Claim: You rarely need a good credit score to qualify for pre-settlement funding.
Claimed By: Annuity
Fact Check: The statement made by the author on Annuity.org that says you rarely need a good credit score to qualify for pre-settlement is not true.
The pre-settlement funding discussed in the article is a non-recourse advance against a claimant’s potential case proceeds. By being non-recourse, it is not a loan.
The payment for a pre-settlement advance is only paid out to the legal funding company if the claim resolves successfully. This means there is a monetary recovery from the action arising from loss, which is often a car accident injury case.

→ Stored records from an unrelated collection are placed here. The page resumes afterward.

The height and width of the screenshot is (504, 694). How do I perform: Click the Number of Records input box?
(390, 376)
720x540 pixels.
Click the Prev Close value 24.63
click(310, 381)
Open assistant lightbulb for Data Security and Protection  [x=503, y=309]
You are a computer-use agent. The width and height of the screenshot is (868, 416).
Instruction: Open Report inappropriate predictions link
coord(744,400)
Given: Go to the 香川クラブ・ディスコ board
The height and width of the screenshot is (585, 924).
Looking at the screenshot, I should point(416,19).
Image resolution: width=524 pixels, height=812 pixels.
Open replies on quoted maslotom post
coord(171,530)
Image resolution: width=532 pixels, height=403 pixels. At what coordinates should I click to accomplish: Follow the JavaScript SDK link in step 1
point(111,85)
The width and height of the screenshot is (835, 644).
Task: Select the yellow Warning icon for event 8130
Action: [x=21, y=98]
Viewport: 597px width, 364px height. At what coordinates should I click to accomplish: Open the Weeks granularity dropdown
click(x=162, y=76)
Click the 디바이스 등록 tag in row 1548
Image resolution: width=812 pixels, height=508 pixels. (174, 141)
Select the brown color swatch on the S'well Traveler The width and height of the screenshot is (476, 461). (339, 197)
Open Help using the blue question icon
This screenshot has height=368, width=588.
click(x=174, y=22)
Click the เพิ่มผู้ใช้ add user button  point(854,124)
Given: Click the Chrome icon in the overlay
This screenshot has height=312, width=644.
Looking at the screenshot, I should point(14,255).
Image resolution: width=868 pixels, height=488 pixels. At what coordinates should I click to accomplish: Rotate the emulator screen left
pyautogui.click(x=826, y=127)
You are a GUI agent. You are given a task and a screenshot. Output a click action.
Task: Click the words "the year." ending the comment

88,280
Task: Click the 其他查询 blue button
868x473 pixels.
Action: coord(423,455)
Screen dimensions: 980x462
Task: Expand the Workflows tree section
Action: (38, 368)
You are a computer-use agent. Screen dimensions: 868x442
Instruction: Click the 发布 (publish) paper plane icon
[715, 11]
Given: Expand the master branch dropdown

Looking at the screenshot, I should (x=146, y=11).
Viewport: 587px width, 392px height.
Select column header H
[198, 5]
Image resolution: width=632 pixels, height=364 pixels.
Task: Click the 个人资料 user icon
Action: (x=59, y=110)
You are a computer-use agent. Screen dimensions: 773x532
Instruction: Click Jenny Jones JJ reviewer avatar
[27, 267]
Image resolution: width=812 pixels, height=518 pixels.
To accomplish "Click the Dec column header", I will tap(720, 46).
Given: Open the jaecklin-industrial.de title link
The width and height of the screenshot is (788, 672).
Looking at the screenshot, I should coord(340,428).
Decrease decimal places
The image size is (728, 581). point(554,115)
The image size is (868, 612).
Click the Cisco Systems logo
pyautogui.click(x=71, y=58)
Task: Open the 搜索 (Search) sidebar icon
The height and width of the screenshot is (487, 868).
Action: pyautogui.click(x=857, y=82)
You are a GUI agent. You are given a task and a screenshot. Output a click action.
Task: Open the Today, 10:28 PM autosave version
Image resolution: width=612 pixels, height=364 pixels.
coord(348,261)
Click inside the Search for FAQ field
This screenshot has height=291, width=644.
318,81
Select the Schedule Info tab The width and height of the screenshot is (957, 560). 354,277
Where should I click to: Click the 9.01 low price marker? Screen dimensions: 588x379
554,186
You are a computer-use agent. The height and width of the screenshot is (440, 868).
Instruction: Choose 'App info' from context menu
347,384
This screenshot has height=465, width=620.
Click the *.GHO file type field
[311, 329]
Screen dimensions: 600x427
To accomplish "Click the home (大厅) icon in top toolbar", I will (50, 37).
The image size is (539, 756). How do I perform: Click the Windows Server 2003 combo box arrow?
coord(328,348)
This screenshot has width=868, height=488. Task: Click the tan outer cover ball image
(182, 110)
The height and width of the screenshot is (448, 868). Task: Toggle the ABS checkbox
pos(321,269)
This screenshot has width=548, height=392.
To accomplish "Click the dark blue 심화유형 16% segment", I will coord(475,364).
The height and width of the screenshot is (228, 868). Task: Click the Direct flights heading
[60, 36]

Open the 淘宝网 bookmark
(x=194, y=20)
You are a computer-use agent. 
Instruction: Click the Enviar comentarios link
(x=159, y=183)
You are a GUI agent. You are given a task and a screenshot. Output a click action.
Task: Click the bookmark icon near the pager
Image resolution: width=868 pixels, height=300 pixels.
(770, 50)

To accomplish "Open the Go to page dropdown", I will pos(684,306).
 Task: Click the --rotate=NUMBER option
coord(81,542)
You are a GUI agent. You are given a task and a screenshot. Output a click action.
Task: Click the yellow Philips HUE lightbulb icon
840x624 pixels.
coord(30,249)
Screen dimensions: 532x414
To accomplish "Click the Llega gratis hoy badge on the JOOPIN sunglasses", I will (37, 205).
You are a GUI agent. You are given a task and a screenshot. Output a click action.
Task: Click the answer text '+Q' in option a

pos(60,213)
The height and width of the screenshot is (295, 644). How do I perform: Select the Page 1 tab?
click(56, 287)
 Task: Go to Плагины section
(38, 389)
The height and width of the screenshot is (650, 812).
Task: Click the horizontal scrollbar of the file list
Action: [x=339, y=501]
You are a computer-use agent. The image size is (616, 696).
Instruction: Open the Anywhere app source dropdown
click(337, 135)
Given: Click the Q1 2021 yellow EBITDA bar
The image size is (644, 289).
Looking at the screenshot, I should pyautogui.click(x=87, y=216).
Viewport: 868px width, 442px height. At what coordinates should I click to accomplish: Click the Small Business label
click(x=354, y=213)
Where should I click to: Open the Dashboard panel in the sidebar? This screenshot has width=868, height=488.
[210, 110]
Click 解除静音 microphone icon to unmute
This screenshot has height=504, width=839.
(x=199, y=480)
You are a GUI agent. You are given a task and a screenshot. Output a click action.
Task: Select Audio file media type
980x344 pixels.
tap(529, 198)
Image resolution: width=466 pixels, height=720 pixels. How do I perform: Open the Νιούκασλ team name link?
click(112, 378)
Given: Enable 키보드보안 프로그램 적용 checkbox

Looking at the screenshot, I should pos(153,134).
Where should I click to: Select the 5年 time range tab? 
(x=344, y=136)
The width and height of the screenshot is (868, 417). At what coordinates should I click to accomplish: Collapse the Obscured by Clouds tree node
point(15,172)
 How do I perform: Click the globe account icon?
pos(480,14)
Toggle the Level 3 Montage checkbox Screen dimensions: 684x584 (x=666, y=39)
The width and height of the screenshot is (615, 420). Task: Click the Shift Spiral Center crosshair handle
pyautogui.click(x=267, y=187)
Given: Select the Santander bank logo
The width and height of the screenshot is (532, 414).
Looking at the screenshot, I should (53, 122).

Moreover, when it comes to non-recourse pre-settlement funding, it is not a loan in the slightest, so to indicate that sometimes a potential client who applies for funding will not qualify based on having a low credit score does not make sense.
It’s a clear-cut issue. If it’s not a loan, your credit score cannot matter for whether or not you can qualify to obtain legal funding against your claim’s potential proceeds.
Further, even in the states where pre-settlement money must be in the form of recourse loans, the companies that provide lawsuit loans do not consider your credit score.
In those states, even the companies who perform a credit pull do not factor in your credit score to determine whether you can qualify or what the annual percentage rate (APR) they will charge you upon the completion of your claim.
If they did factor having good credit into the underwriting process, the potential client base would shrink dramatically, as more than a third of Americans have poor or fair credit ratings.
Along the same line, the FDIC does not want bank lenders to provide traditional lines of credit to legal funding companies using the liens in the company’s funding portfolios as collateral.
This concept further supports the notion that having a good credit score should not matter due to the temporary nature of the potential case proceeds on which the payment of the pre-settlement funding is contingent.
When a case is lost, the potential proceeds are non-existent, making legal funding a more risky finance investment type for the originator companies.